GIVEN REQUEST: Rewrite the data from the line containing "Given: Open Premium-tjenester og kvitteringer" through the line containing "pos(425,122)", swapping "gear" for "cog" and leaving everything else unchanged.

DATASET ENTRIES:
◇ ◇ ◇ ◇ ◇ ◇ ◇

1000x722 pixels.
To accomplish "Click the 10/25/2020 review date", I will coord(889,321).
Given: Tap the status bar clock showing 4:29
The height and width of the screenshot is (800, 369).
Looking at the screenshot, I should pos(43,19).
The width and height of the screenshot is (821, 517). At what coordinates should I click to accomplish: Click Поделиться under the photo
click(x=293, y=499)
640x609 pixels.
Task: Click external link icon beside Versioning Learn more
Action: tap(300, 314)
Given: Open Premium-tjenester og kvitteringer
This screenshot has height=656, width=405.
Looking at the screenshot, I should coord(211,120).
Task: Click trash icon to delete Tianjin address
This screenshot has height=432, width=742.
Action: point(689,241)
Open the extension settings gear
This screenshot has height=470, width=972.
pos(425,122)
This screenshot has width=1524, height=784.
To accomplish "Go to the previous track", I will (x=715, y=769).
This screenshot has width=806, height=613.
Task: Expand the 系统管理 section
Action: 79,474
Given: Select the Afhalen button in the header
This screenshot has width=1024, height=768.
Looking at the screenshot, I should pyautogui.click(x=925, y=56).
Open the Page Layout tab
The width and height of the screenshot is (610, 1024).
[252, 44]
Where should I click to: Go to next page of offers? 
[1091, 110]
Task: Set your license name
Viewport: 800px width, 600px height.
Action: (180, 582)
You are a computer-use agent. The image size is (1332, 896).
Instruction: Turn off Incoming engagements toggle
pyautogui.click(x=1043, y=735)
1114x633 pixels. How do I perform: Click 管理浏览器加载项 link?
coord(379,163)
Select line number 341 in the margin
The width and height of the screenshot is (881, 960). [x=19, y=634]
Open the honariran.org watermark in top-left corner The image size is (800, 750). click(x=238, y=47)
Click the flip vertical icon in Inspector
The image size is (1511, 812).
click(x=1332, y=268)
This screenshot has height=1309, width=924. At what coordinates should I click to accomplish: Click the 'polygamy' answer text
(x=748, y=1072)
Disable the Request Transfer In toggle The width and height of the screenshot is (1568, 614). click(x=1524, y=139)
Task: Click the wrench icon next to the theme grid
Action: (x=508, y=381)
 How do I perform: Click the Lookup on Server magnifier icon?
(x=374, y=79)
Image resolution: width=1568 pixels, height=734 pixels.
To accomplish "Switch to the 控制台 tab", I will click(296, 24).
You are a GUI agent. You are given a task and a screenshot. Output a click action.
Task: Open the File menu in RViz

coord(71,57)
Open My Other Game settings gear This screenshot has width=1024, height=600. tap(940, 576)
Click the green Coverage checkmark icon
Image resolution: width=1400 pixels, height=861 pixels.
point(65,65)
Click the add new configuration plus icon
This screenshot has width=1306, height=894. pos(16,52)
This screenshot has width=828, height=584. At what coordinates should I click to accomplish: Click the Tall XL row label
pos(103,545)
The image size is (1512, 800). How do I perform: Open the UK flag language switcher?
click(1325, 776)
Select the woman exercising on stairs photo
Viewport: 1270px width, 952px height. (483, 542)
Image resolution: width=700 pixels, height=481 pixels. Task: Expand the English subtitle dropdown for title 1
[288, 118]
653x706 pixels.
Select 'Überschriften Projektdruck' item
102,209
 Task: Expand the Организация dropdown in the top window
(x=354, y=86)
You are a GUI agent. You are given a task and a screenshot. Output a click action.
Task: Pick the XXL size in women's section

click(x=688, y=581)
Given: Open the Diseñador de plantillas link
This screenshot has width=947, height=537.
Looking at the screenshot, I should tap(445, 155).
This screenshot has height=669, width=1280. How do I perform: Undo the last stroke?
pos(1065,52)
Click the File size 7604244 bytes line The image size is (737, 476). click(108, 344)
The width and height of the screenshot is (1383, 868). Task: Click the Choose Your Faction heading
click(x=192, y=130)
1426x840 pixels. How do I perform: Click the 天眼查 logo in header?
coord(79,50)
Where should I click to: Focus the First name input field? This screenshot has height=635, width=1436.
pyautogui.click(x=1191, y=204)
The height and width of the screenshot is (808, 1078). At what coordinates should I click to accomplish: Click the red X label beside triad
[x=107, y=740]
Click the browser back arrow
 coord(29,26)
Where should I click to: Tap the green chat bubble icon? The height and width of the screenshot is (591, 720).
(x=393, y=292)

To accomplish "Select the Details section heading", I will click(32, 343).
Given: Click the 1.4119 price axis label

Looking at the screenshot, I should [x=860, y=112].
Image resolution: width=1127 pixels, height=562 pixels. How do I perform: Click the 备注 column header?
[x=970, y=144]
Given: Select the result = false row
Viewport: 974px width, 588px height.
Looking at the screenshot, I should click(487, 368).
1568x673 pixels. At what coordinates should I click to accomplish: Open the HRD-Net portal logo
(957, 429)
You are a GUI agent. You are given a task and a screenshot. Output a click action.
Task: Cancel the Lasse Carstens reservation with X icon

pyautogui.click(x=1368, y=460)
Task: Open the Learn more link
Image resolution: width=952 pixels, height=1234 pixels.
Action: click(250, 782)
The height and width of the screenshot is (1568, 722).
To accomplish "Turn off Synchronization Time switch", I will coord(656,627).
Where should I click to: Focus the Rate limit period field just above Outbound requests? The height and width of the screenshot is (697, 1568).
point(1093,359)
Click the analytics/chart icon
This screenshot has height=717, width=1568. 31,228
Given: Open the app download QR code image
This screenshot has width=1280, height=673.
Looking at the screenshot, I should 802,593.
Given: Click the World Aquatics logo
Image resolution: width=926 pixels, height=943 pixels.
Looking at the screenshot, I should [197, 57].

◇ ◇ ◇ ◇ ◇ ◇ ◇

THE RESPONSE:
Given: Open Premium-tjenester og kvitteringer
This screenshot has height=656, width=405.
Looking at the screenshot, I should coord(211,120).
Task: Click trash icon to delete Tianjin address
This screenshot has height=432, width=742.
Action: point(689,241)
Open the extension settings cog
This screenshot has height=470, width=972.
pos(425,122)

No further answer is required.